# Solved: Laptop Wont Boot after upgrading to windows10



## Naveed99 (Aug 2, 2015)

Hi, all
After being hours of searching for help or advice I am ending up here with hope of solution.
I was running genuine windows8.1 last night I was asked if I can reserve and install windows 10 .. I did that and reserved + installed windows 10 in my HP Pavillon laptop. When it finished installing I used the laptop and all went so smooth and fine.
This evening I had turned on my laptop dell logo appeared after that a light amber background appeared and a rotating circle of small dots in the middle. I thought its just an activation and will take like 10 minutes but it stuck there for almost 1.5hours and nothing happened. Turned off and restarted several times = no solution and laptop wont go the page where I could log in.
Your help and support will be highly appreciated. 
Regards


----------



## flavallee (May 12, 2002)

What's the complete model number of that HP Pavilion laptop?

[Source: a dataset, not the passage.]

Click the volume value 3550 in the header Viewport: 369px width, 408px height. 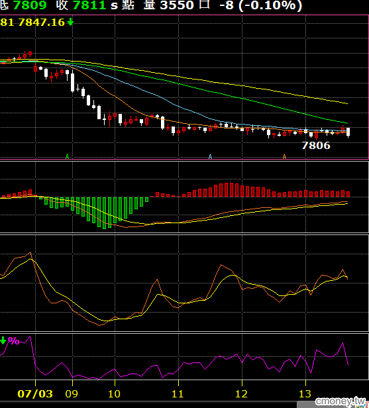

What's the exact part/product number(P/N) on it?

Did you create or purchase a factory restore disc kit for it?

-----------------------------------------------------------

You're one of MANY people who are having problems after upgrading from Windows 7 SP1 or Windows 8.1 to Windows 10.

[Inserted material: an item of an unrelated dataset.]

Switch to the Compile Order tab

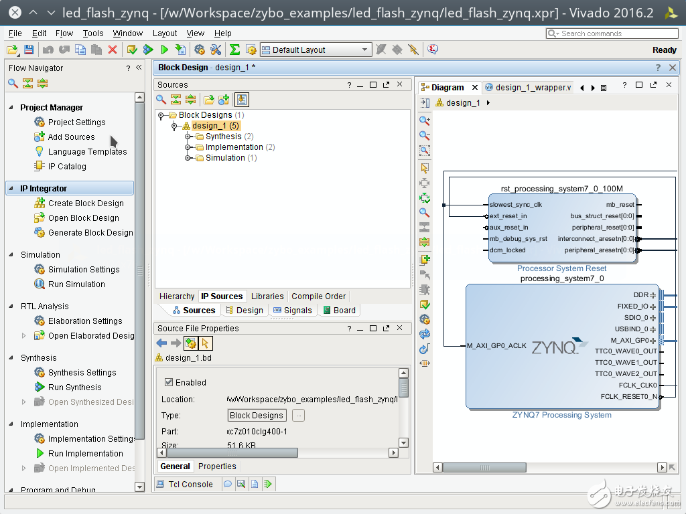[318, 296]
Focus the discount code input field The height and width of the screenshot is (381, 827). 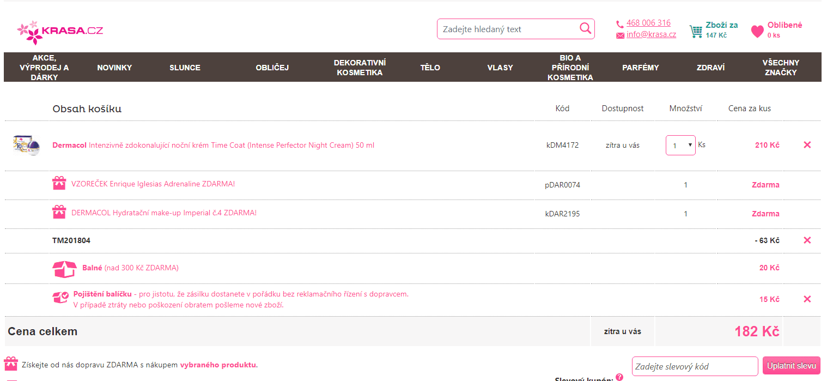click(695, 366)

The original July 29th release of Windows 10 is full of bugs, so Microsoft is planning to release a "service pack" for it later this month to address some of the problems. 

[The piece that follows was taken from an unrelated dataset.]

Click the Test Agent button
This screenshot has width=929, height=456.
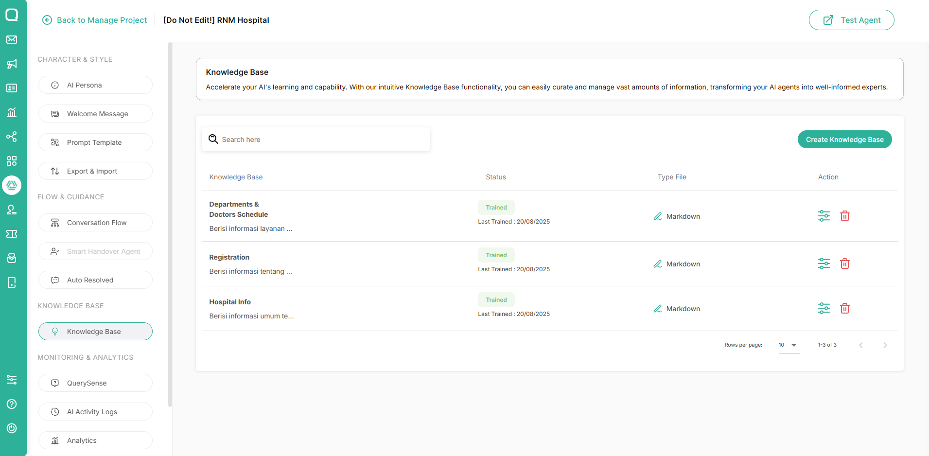(851, 20)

Laptops seem to be more prone to problems than desktops.

-----------------------------------------------------------


----------



## Naveed99 (Aug 2, 2015)

Hi, 
Its Hp pavillion model = 15 - n221sa. 4gb ram , 900gb free space in hard disk.
I didnt create or purchase anything just bought this laptop an year ago and it had been perfectly workinh so fat. Even last night after upgrading windows10 started and was working fine.
Today started laptop and stuck on a screen with a yellowish background and little dots circling in the middle for last 4hours. Cant see logon page or any message on screen at-all apart from dots circling.
Thanks in advance for your support/help.


----------



## flavallee (May 12, 2002)

*HP Pavilion 15-n221sa Notebook PC* - originally came with Windows 8.1 64-bit.

According to its driver downloads section, it doesn't yet appear to have full driver support for all of its devices for Windows 10.

I went here to determine if your laptop is compatible for an upgrade to Windows 10, but you didn't submit the requested part/product number(P/N), so I was unable to determine if it is.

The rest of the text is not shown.